— Start PROVIDED RECORDS —

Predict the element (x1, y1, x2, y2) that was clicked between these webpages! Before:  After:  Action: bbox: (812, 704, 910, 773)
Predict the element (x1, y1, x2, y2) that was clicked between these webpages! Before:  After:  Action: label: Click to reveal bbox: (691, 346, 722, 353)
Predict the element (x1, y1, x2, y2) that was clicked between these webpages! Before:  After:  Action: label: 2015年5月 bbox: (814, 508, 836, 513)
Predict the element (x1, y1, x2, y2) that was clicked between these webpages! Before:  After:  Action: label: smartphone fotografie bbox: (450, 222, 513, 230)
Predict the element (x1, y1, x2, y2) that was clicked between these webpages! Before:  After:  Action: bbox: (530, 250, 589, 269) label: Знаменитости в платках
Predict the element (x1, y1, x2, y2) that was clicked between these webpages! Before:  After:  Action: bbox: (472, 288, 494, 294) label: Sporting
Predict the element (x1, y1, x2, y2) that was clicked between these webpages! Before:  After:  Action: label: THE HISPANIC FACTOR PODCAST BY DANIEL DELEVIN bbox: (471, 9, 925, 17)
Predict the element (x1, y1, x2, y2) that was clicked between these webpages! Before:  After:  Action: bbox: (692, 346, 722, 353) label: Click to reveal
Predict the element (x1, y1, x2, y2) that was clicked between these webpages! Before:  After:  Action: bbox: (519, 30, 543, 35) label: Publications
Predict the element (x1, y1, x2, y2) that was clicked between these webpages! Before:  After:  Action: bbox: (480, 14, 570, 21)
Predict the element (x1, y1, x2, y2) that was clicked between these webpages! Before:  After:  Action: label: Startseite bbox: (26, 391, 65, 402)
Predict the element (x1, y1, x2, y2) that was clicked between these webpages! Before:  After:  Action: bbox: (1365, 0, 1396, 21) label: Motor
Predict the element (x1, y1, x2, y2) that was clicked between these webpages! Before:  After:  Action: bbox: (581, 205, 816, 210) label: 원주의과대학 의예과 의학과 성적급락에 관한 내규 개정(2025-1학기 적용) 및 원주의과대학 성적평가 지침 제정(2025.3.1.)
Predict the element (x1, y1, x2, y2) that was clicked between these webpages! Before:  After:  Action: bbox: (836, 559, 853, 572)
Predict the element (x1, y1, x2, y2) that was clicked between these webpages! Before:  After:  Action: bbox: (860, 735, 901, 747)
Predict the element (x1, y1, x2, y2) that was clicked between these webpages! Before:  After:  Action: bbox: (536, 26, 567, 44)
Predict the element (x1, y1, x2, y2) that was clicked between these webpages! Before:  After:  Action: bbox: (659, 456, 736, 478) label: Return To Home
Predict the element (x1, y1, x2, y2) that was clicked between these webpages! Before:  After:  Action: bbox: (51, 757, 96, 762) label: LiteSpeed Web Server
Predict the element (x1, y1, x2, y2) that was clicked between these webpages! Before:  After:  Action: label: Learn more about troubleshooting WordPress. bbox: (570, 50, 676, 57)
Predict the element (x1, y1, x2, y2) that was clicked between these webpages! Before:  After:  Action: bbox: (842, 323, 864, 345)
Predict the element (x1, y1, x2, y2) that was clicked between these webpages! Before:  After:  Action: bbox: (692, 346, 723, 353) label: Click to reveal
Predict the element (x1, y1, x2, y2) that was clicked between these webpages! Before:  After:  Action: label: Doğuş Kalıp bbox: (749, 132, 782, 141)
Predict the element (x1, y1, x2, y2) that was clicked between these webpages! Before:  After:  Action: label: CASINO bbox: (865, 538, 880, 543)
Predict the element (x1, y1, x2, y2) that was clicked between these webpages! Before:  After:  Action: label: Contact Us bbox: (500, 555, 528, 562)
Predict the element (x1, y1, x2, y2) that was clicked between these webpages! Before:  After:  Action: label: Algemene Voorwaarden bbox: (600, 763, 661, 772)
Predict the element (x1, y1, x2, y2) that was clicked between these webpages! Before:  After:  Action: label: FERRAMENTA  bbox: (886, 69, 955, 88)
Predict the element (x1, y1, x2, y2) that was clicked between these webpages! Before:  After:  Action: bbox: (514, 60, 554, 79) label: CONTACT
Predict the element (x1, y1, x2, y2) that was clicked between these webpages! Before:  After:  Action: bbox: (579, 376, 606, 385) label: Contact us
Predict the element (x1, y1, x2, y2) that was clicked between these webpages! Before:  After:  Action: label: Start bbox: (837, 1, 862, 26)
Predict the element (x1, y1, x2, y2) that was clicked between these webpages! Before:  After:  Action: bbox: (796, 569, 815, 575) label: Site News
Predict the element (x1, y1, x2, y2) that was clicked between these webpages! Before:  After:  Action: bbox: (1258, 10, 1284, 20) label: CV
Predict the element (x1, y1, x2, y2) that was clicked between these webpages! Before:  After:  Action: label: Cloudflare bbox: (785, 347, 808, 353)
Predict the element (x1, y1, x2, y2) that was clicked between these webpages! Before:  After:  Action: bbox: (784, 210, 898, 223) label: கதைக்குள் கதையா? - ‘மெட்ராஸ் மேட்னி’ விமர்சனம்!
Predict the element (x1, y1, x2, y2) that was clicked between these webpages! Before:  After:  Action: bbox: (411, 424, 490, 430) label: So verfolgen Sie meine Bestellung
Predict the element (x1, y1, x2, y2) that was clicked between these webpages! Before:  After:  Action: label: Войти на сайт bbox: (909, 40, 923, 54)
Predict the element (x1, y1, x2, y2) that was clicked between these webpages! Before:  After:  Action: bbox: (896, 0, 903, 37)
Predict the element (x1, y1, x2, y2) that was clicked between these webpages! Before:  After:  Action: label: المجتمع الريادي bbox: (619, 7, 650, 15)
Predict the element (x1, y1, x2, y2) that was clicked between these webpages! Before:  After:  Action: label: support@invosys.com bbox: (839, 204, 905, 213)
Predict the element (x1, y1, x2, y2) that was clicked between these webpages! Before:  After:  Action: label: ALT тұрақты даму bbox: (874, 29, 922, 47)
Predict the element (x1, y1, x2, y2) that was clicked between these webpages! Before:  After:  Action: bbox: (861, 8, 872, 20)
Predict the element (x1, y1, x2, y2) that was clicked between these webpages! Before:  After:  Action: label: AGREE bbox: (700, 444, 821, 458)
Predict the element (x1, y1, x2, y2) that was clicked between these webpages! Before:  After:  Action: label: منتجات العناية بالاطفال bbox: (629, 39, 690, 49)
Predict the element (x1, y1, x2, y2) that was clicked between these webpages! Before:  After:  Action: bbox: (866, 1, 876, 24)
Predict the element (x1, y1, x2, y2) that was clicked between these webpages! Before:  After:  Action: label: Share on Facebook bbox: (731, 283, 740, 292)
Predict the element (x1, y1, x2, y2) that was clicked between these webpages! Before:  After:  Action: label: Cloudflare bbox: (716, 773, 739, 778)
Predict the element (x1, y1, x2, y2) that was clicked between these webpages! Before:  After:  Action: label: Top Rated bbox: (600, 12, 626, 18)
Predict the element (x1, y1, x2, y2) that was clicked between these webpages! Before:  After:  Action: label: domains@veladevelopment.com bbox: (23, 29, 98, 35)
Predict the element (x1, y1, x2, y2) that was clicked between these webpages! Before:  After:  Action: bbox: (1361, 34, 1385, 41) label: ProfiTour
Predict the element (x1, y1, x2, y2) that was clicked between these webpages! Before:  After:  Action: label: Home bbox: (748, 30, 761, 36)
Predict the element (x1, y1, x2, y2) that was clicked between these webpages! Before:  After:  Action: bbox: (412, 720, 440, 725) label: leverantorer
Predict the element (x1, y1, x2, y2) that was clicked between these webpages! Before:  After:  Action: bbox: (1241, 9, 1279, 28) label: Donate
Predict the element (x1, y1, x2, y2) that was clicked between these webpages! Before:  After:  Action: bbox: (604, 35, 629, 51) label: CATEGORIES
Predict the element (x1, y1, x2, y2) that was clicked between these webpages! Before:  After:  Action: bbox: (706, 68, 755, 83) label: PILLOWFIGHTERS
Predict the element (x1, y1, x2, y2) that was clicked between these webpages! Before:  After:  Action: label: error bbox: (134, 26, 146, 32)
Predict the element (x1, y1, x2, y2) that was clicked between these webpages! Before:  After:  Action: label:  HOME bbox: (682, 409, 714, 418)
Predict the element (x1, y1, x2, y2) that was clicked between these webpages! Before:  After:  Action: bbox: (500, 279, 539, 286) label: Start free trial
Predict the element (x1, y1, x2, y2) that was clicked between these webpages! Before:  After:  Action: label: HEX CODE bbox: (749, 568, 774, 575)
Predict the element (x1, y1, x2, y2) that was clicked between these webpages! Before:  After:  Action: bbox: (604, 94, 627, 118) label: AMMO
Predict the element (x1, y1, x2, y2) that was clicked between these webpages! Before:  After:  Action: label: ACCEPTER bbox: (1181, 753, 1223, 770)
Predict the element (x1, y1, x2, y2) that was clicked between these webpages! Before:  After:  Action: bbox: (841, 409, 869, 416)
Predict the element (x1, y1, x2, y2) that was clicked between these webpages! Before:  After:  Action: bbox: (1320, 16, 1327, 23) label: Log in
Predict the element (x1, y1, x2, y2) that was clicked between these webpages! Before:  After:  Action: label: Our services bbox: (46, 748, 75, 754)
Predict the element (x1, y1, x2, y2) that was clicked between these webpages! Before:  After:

— End PROVIDED RECORDS —

_WORK TO COMPLETE_. Render the items above as a JSON list of strings, one string per line with blank lines omitted. Begin at the first line and stop after the line that contains "508, 836, 513)".

_RESPONSE_.
[
  "Predict the element (x1, y1, x2, y2) that was clicked between these webpages! Before:  After:  Action: bbox: (812, 704, 910, 773)",
  "Predict the element (x1, y1, x2, y2) that was clicked between these webpages! Before:  After:  Action: label: Click to reveal bbox: (691, 346, 722, 353)",
  "Predict the element (x1, y1, x2, y2) that was clicked between these webpages! Before:  After:  Action: label: 2015年5月 bbox: (814, 508, 836, 513)"
]